En otras palabras: el Mundial parece concebido únicamente como una posible derrama para ciertos sectores empresariales, no como una oportunidad de identidad colectiva, dinamización económica local o integración social.

Y ahí es donde la omisión deja de parecer casual.

Reducir la estrategia mundialista a reuniones con grandes hoteles revela una comprensión limitada del turismo contemporáneo. La verdadera derrama económica no ocurre únicamente en la recepción de un resort; ocurre en la cadena completa de consumo que integran restaurantes familiares, operadores turísticos, comerciantes, transportistas, artistas y pequeños prestadores de servicios.

Los propios datos nacionales del INEGI confirman esa realidad. De acuerdo con la Cuenta Satélite de Turismo, entre las actividades que más aportan al PIB turístico del país destacan no solamente el hospedaje, sino también el transporte de pasajeros y los servicios de restaurantes, bares y centros nocturnos. Incluso, el consumo turístico interno —es decir, el gasto realizado dentro del país— representa alrededor del 83% del gasto turístico total.

Es decir: el turista no únicamente duerme en un hotel; consume ciudad.

Consume comida local, transporte, entretenimiento, comercio, recorridos, cultura y experiencias. Y es precisamente ahí donde miles de pequeños y medianos prestadores de servicios distribuyen la derrama económica dentro de la comunidad.

Paradójicamente, son esos sectores los que menos aparecen en la visión pública de la actual estrategia turística estatal.

Porque cuando una estrategia excluye sistemáticamente a pequeños y medianos actores económicos, uno empieza inevitablemente a preguntarse si la prioridad es realmente el desarrollo turístico… o la construcción de relaciones políticas selectivas rumbo al 2027.

No es un secreto que Jorge Padilla aspira a convertirse en candidato de Morena para la alcaldía porteña.

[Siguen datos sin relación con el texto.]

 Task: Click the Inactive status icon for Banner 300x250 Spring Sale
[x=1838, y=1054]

Lo preocupante sería que, en esa lógica, ciertos sectores solo sean visibles cuando representan estructuras de influencia, fotografía institucional o futuros bloques de operación política.

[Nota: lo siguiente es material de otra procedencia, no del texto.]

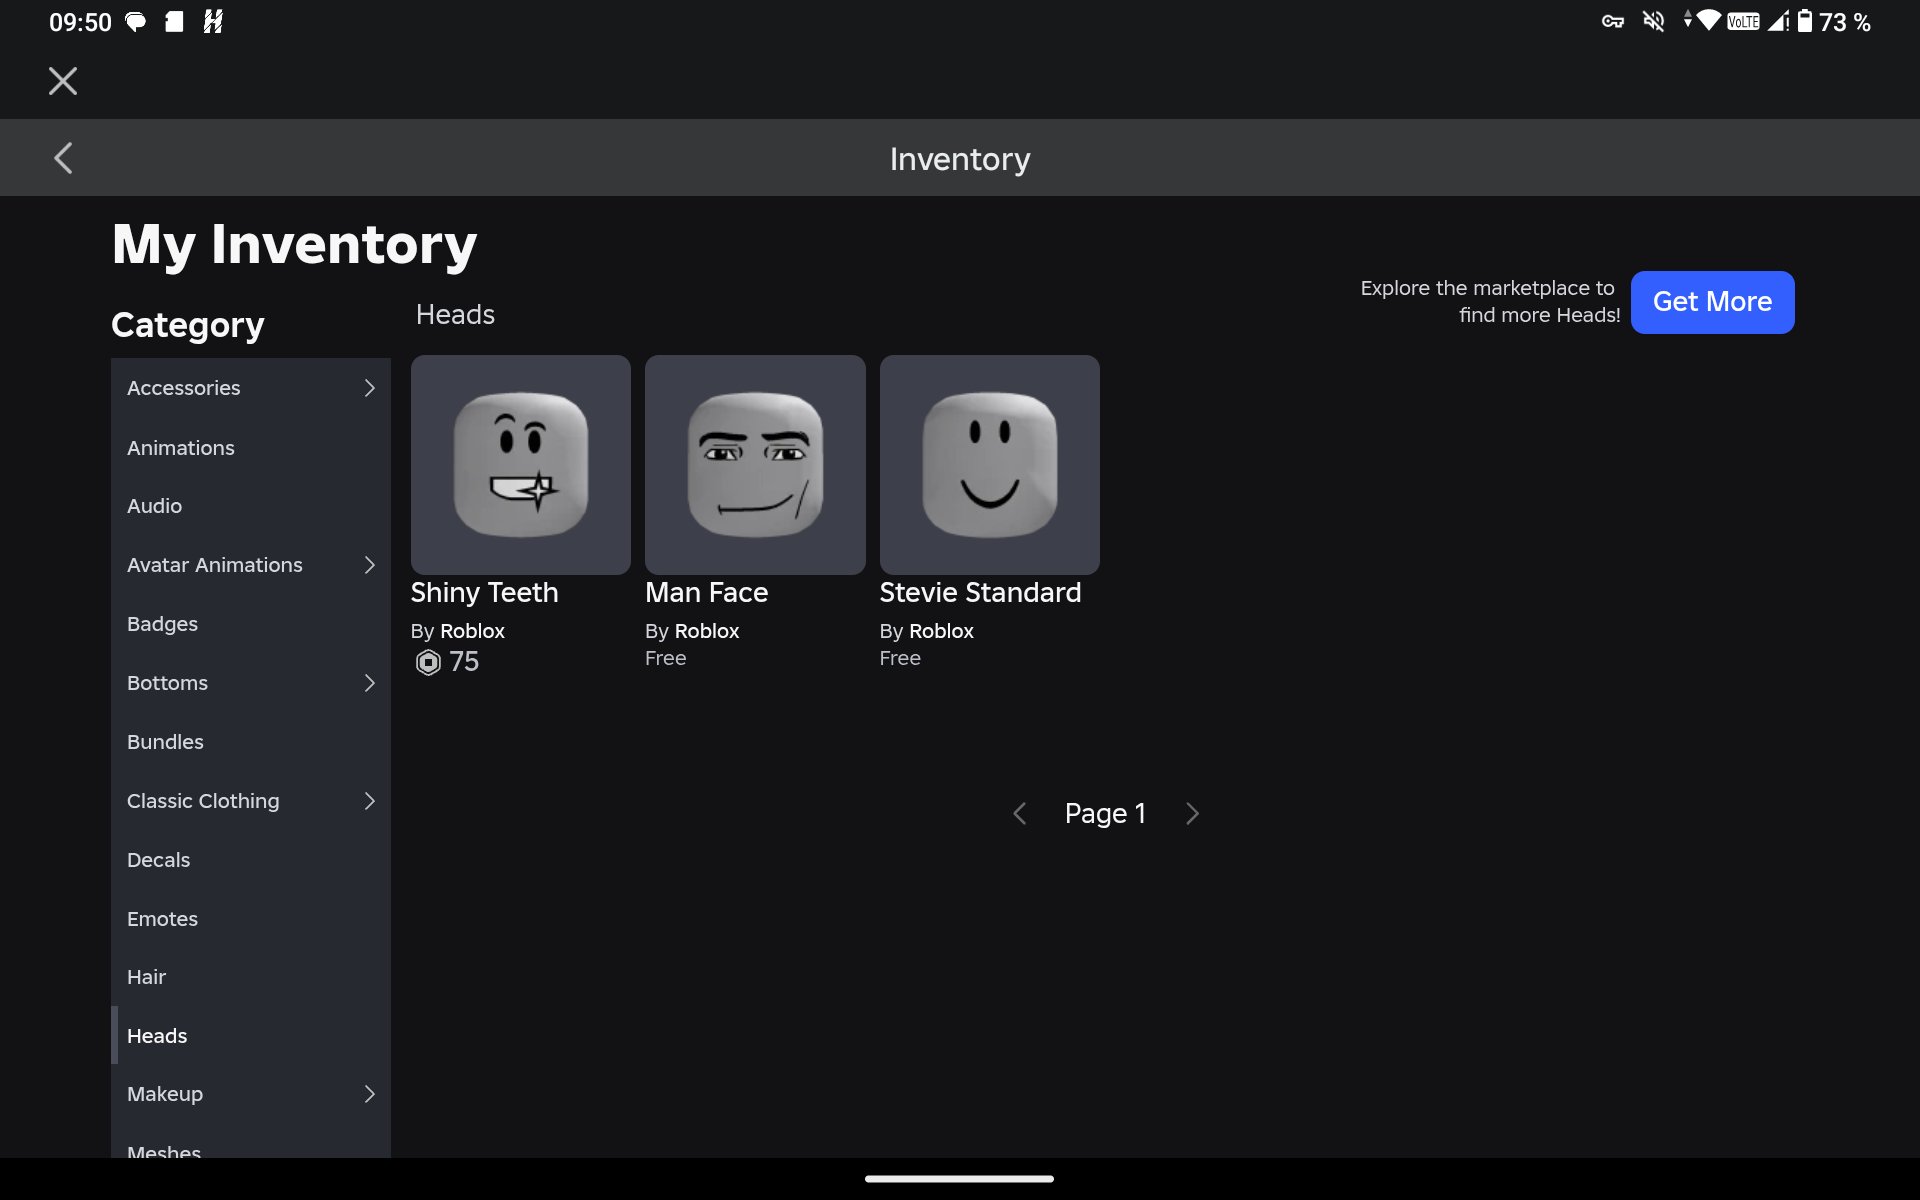Go to the previous inventory page

point(1019,814)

Mientras tanto, el pequeño restaurantero, el comerciante local, el promotor cultural o el emprendedor turístico independiente parecen no entrar en el encuadre.

Y quizá ese sea el síntoma más preocupante de todos: una visión turística incapaz de entender que las ciudades no se posicionan únicamente con hoteles de gran escala, sino con identidad, comunidad, vida pública y participación local.